6. The invoice identification method of claim 1, wherein the method of obtaining the second neural network model comprises:

establishing a training sample and a second sample set according to character features in the invoice;

taking characters of characters in the training sample as a label of the training sample;

and training the second sample set based on the DenseNet + CTC neural network to obtain a second neural network model.

7. The invoice recognition method of claim 1, wherein the method for obtaining the segmentation map splicing result according to the text box and the recognized text comprises the following steps:

matching the content of the text box with the content of the segmentation graph or the invoice content;

and checking the formats of the content of the text box and the value of the content of the invoice, and acquiring the value of the content of the cutting chart or the value of the content of the invoice.

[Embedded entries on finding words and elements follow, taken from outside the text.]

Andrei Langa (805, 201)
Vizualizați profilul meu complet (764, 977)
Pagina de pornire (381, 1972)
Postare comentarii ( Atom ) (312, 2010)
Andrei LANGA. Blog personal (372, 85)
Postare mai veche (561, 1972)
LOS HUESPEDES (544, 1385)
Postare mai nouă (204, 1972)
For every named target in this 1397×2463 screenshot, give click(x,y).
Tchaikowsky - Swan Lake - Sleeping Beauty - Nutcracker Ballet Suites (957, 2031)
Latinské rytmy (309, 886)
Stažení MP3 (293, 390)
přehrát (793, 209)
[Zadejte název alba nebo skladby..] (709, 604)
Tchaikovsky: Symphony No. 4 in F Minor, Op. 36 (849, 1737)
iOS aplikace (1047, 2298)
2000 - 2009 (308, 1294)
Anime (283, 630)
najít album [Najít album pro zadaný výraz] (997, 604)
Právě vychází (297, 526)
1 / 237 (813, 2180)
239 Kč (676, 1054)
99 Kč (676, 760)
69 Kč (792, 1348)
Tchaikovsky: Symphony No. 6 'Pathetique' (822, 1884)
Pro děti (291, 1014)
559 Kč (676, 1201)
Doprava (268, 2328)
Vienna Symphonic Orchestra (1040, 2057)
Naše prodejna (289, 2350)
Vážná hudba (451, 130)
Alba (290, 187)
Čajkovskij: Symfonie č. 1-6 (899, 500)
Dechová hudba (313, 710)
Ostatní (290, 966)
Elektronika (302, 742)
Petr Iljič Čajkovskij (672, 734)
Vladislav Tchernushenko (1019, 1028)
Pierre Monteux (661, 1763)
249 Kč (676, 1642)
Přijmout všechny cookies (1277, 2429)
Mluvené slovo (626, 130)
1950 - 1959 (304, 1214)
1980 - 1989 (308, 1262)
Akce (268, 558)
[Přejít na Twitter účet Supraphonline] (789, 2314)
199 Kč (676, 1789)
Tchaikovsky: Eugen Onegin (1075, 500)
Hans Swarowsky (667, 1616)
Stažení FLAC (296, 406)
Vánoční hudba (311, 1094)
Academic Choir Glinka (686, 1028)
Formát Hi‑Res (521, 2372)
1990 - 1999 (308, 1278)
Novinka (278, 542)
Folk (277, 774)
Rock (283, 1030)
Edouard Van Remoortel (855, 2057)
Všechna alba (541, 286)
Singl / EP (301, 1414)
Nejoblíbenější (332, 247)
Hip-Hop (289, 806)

8. The invoice recognition method of claim 1, wherein the method for obtaining the segmentation map splicing result according to the position area and the characters of the character frame comprises the following steps:

acquiring a coordinate area of the text box;

matching the content of the text box with the content of the segmentation chart or the invoice based on the abscissa or the ordinate area to obtain first content;

and acquiring the content of the cutting chart or the content of the invoice for the first content matching value based on the abscissa or the ordinate area.

9. The invoice identification method of claim 8, further comprising a format check method:

and checking the matching value of the first content according to the format characteristic of the first content value.

10. A system for realizing the invoice recognition method of any one of claims 1-8, characterized by comprising a cutting module, a first neural network module, a text block diagram cutting module, a second neural network module, a text block splicing module and a cutting diagram splicing module,

the cutting module is used for cutting the invoice according to the position area of the invoice content to obtain a score cutting chart;

the first neural network module is used for identifying a text box in the segmentation graph based on a first neural network model;

the text block diagram cutting module is used for cutting the cutting diagram into text block diagrams based on the position area of the text frame;

the second neural network module is used for identifying the characters in the character block diagram based on a second neural network model;

the character frame splicing module is used for acquiring a splicing result of the segmentation graph according to the character frame and the recognized characters;

and the segmentation map splicing module is used for acquiring the identification result of the invoice according to the splicing result of the segmentation map.